While investors are celebrating brighter prospects, the news from the hinterlands continues in a much darker vein. The Wall Street Journal reports that wages for a broad swath of the labor force have taken a “sharp and swift” fall to an extent rarely seen since the Great Depression. Between 2007 and 2009 more than half of workers who lost jobs and then found new ones reported wage declines, with more than a third of them reporting declines of 20 percent or more. Experts say it will be years, if ever, before their wages return to pre-recession levels.
This — and the fact that real unemployment in the U.S. continues well above 10 percent — should be setting of alarm bells for anyone worried about the nation’s future. Research shows that children whose parents lose jobs and eventually find new ones at lower wages suffer from lower wages themselves. The Panel Study of Income Dynamics (PSID) tracked the progress of people who, as children, lived through the post-war recessions that began in 1973 and 1980. Kids whose parents suffered layoffs end up with lower earnings when they became adults. The impact was concentrated in kids from lower-income families, presumably because parental unemployment posed a larger threat to things that were critical to family sustenance. It was especially pronounce for children who were the youngest during the recessions. The researchers conclude that:
“… children who fall into poverty during a recession will fare far worse along a range of variables than will their peers who did not fall into poverty. They will live in households with lower incomes, they will earn less themselves and they have a greater chance at living in or near poverty as adults. They will achieve lower levels of education, and they will be less likely to be gainfully employed. Children who experience recession-induced poverty will even have poorer health than their peers who stayed out of poverty during the childhood recession.”

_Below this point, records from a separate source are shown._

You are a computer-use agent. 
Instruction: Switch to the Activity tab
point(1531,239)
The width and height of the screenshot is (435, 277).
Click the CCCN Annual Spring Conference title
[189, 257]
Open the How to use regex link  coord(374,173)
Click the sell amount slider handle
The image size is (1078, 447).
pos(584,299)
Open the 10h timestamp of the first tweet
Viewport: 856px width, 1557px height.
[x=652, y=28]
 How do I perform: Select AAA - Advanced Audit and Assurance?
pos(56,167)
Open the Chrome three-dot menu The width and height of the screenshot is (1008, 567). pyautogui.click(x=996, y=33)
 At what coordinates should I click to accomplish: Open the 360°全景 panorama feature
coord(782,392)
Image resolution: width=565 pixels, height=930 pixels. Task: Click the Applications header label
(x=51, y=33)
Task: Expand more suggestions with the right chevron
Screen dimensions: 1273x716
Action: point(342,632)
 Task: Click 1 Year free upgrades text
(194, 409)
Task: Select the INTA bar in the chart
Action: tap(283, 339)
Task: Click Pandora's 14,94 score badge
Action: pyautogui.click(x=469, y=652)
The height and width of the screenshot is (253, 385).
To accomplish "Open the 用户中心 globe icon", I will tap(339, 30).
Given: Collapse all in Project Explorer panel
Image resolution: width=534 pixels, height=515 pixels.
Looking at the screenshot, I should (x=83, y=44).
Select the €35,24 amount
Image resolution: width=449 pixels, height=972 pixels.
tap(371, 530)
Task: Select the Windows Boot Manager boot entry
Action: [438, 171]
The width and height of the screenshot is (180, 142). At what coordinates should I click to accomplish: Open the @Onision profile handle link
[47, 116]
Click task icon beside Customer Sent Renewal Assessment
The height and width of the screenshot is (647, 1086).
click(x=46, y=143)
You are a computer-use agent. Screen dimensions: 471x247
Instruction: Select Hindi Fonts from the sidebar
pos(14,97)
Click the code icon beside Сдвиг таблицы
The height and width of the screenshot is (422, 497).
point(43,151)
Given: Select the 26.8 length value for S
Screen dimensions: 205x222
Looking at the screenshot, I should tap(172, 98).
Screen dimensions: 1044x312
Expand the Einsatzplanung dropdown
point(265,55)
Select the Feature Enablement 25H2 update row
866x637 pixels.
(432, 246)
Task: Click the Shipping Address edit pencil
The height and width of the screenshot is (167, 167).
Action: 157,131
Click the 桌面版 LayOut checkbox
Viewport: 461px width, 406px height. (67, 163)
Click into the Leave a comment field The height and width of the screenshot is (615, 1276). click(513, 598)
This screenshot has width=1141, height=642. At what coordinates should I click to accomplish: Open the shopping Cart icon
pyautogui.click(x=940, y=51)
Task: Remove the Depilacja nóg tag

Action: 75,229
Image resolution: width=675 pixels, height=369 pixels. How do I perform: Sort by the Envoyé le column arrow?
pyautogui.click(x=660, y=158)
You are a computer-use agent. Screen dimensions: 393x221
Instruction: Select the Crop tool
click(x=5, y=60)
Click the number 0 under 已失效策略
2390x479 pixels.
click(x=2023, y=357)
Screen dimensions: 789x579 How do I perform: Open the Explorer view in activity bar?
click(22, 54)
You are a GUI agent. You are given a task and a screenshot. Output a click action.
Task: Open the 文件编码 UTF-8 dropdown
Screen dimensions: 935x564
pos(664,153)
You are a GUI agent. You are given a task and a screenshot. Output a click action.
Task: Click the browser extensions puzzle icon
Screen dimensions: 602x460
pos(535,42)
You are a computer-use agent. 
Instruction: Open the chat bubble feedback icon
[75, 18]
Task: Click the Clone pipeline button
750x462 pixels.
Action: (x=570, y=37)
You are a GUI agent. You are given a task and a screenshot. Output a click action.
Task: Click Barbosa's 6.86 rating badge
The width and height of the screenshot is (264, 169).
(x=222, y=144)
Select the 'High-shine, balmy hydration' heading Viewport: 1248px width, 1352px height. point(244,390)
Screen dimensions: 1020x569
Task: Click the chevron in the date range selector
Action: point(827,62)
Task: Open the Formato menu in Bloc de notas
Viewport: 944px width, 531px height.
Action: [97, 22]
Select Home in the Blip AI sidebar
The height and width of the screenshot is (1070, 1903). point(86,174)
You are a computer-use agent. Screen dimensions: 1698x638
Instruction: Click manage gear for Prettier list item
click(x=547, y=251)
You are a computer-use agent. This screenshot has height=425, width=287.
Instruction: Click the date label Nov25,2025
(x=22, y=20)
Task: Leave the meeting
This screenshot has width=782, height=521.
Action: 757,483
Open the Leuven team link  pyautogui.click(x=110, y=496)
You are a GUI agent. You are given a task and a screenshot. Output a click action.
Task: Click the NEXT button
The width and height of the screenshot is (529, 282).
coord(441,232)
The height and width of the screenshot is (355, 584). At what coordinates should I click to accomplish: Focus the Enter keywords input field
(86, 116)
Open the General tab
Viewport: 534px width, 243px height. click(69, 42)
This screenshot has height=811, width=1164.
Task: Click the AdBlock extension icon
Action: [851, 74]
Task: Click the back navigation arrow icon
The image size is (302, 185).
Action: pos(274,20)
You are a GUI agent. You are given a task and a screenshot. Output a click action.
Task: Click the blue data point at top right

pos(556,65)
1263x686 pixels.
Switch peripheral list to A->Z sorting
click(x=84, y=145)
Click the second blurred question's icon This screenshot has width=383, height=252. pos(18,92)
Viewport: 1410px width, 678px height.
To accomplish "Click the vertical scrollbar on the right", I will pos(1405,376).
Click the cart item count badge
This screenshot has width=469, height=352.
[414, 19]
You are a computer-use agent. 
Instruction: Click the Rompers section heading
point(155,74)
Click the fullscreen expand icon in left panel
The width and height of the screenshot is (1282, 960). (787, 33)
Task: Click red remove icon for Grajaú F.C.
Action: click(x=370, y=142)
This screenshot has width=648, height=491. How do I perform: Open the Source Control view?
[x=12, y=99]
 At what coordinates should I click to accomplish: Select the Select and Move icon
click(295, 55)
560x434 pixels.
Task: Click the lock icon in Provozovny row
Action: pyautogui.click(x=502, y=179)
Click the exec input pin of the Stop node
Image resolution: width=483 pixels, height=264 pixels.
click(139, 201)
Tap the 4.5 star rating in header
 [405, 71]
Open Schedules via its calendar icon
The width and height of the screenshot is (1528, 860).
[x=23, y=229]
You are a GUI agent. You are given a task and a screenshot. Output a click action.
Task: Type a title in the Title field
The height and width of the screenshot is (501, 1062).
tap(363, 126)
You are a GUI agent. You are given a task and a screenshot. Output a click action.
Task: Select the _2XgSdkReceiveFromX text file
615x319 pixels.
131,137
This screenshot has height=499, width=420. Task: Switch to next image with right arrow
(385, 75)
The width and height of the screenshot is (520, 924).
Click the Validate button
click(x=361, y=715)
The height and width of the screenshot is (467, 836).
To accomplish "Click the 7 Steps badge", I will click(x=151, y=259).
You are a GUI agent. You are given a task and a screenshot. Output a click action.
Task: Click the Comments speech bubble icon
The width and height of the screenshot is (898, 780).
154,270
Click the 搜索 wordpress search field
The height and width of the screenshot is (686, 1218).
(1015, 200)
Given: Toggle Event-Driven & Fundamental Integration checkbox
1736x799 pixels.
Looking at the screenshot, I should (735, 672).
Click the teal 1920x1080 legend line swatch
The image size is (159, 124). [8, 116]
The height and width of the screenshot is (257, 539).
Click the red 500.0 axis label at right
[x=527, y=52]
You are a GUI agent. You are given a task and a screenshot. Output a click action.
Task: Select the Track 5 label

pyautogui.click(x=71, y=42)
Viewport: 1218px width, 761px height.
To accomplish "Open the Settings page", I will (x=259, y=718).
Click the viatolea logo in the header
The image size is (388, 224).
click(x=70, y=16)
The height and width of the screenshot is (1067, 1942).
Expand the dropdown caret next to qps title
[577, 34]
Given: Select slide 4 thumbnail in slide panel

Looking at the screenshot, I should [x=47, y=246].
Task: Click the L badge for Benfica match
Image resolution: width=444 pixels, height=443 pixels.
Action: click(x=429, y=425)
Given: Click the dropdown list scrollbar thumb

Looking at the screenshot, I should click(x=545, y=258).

We already know that poverty has been rising in the U.S. for decades. The latest Census Bureau data show the gap between rich and poor to be the widest on record. The ratio of earnings between the top and bottom is about double what it was when the Census Bureau began tracking it in 1967.
Confronting this threat to the nation’s future well-being with investments in high-quality early childhood education would help secure their future. Yet early education is not a high priority among the policy solutions we see being put forth to address our long-term rise in poverty. It’s encouraging to hear some suggest federal aid to the states. A portion of this should be dedicated to competitive federal grants to the states for high-quality early education.
Children are not able to vote and households with children are a declining percentage of American households. Yet they represent 100 percent of the nation’s future well-being. As we view our policy solutions, we should apply the cold calculus any successful business uses in making economic decisions. If we do that — and take even a rudimentary look at the returns to be had by investing in early childhood education — it should rise to the top of the policy priority list.